I have a new reason to go to work: I can tell which 3 of my coworkers are sisters just by looking at their butts.
They threw me out of the bar because I was arguing business ethics with the owner of th bar
the best part was when he threw his debit card on the table, looked at everyone and said "turn this into pizza!" It felt like a scene in a 'coming of age' teen comedy.
if women knew the size of my dick, theyd be much more receptive to my sloppy drunken advances
Restaurants Roasting People Who Gave Them Negative Yelp Reviews (25 Pics)

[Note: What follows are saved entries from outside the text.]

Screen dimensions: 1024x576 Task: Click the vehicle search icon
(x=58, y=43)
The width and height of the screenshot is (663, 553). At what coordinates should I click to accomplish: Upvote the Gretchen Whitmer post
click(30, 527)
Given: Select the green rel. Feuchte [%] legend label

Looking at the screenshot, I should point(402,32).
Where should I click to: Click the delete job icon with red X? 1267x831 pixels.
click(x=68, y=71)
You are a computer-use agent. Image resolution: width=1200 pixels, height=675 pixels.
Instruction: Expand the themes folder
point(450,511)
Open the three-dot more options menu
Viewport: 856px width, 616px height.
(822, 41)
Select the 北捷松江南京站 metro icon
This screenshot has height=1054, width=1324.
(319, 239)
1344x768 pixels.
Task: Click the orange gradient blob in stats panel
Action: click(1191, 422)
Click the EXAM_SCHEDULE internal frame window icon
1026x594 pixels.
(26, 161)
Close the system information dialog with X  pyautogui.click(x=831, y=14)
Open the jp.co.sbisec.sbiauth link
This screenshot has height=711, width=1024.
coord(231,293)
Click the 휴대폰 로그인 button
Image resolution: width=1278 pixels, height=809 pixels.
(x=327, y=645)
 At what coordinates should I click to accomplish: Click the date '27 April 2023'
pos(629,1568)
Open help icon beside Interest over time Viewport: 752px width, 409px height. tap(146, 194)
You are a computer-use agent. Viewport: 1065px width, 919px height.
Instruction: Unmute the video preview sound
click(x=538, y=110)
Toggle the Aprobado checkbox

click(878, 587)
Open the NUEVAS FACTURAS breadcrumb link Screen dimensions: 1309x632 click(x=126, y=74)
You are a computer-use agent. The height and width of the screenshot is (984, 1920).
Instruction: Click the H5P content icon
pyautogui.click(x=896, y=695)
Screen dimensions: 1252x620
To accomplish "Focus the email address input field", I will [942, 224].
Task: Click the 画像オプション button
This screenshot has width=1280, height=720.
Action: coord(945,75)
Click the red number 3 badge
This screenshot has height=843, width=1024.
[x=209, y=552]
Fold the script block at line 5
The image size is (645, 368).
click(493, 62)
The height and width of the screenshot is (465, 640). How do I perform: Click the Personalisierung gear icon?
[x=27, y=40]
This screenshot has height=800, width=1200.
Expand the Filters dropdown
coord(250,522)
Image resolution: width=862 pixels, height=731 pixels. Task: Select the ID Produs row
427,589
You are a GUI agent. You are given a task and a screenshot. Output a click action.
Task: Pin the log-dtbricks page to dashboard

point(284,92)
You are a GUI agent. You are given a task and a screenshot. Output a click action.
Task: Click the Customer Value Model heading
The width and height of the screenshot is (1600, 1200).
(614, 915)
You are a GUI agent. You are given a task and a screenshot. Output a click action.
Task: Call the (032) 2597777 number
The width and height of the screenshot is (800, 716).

To be honest I don't know what's worse, the fact that I interupted their shower sex or the fact that I was so drunk I used the adjoining stall anyway
do to the flooding of the park, there will be a midnight bikini mud wrestling party behind my dorm. all are welcome.
Hey wes just called me saying he was asleep outside by the pond at my apt complex
I just stole a conducting baton from the chicago symphony orchestra... i have to stop drinking on weeknights
Two questions. One. Where are you watching election results tomorrow? Two. Can we have Obama victory sex?
Woman Posts Harassing DMs From Creep Online, Now He’s Upset Because People Told His Mom
You lit a fire in my vagina no man can extinguish.
Got too starbucks. 3out of the 4 girls working i have ducked and haven't ever called. My coffee has dick written on it. It may contain spit by pumpkin lattes are only once a year
No one understands the complete and utter debilitating 3 day bday bender.
DUDE I FINGERED JOE'S MOM, PLS DONT TELL HIM, MORE LATER
Well if YOU HAVE TO KNOW, we're laying across the street from the bar on that grassy hill trying to see who's she's with at the bar.
You threw up everything but your ovaries.